• Objective:
Lay out every line of the items below as a Markdown table with the columns Row and Line, numbering the rows and leaving out blank lines.

• Input data:
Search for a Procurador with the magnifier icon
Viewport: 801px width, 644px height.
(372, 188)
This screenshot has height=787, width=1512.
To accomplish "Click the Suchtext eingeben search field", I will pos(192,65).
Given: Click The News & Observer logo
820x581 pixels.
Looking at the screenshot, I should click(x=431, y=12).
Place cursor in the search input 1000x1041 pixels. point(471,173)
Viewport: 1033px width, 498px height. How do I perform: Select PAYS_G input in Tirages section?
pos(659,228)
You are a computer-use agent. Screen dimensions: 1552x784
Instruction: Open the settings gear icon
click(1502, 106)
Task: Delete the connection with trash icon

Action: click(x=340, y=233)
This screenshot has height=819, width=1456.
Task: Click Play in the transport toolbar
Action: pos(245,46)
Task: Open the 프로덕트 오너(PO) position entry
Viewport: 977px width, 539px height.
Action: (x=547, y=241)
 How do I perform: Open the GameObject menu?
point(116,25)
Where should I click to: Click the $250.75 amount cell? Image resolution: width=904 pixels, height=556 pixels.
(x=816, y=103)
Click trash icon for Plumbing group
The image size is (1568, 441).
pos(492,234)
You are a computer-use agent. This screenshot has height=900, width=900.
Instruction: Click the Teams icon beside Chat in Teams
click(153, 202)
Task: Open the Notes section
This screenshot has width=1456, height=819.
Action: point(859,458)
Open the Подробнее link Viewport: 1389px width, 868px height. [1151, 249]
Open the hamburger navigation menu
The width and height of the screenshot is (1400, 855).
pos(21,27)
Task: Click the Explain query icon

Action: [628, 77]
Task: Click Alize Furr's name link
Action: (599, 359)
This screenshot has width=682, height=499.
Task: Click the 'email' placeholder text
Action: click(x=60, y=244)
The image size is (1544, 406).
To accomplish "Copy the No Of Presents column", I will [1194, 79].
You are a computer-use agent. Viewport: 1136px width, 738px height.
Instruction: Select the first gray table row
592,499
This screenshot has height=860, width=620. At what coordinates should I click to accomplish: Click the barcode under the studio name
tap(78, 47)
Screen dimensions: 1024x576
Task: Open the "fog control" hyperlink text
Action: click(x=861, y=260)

• Written response:
| Row | Line |
|---|---|
| 1 | Search for a Procurador with the magnifier icon |
| 2 | Viewport: 801px width, 644px height. |
| 3 | (372, 188) |
| 4 | This screenshot has height=787, width=1512. |
| 5 | To accomplish "Click the Suchtext eingeben search field", I will pos(192,65). |
| 6 | Given: Click The News & Observer logo |
| 7 | 820x581 pixels. |
| 8 | Looking at the screenshot, I should click(x=431, y=12). |
| 9 | Place cursor in the search input 1000x1041 pixels. point(471,173) |
| 10 | Viewport: 1033px width, 498px height. How do I perform: Select PAYS_G input in Tirages section? |
| 11 | pos(659,228) |
| 12 | You are a computer-use agent. Screen dimensions: 1552x784 |
| 13 | Instruction: Open the settings gear icon |
| 14 | click(1502, 106) |
| 15 | Task: Delete the connection with trash icon |
| 16 | Action: click(x=340, y=233) |
| 17 | This screenshot has height=819, width=1456. |
| 18 | Task: Click Play in the transport toolbar |
| 19 | Action: pos(245,46) |
| 20 | Task: Open the 프로덕트 오너(PO) position entry |
| 21 | Viewport: 977px width, 539px height. |
| 22 | Action: (x=547, y=241) |
| 23 |  How do I perform: Open the GameObject menu? |
| 24 | point(116,25) |
| 25 | Where should I click to: Click the $250.75 amount cell? Image resolution: width=904 pixels, height=556 pixels. |
| 26 | (x=816, y=103) |
| 27 | Click trash icon for Plumbing group |
| 28 | The image size is (1568, 441). |
| 29 | pos(492,234) |
| 30 | You are a computer-use agent. This screenshot has height=900, width=900. |
| 31 | Instruction: Click the Teams icon beside Chat in Teams |
| 32 | click(153, 202) |
| 33 | Task: Open the Notes section |
| 34 | This screenshot has width=1456, height=819. |
| 35 | Action: point(859,458) |
| 36 | Open the Подробнее link Viewport: 1389px width, 868px height. [1151, 249] |
| 37 | Open the hamburger navigation menu |
| 38 | The width and height of the screenshot is (1400, 855). |
| 39 | pos(21,27) |
| 40 | Task: Click the Explain query icon |
| 41 | Action: [628, 77] |
| 42 | Task: Click Alize Furr's name link |
| 43 | Action: (599, 359) |
| 44 | This screenshot has width=682, height=499. |
| 45 | Task: Click the 'email' placeholder text |
| 46 | Action: click(x=60, y=244) |
| 47 | The image size is (1544, 406). |
| 48 | To accomplish "Copy the No Of Presents column", I will [1194, 79]. |
| 49 | You are a computer-use agent. Viewport: 1136px width, 738px height. |
| 50 | Instruction: Select the first gray table row |
| 51 | 592,499 |
| 52 | This screenshot has height=860, width=620. At what coordinates should I click to accomplish: Click the barcode under the studio name |
| 53 | tap(78, 47) |
| 54 | Screen dimensions: 1024x576 |
| 55 | Task: Open the "fog control" hyperlink text |
| 56 | Action: click(x=861, y=260) |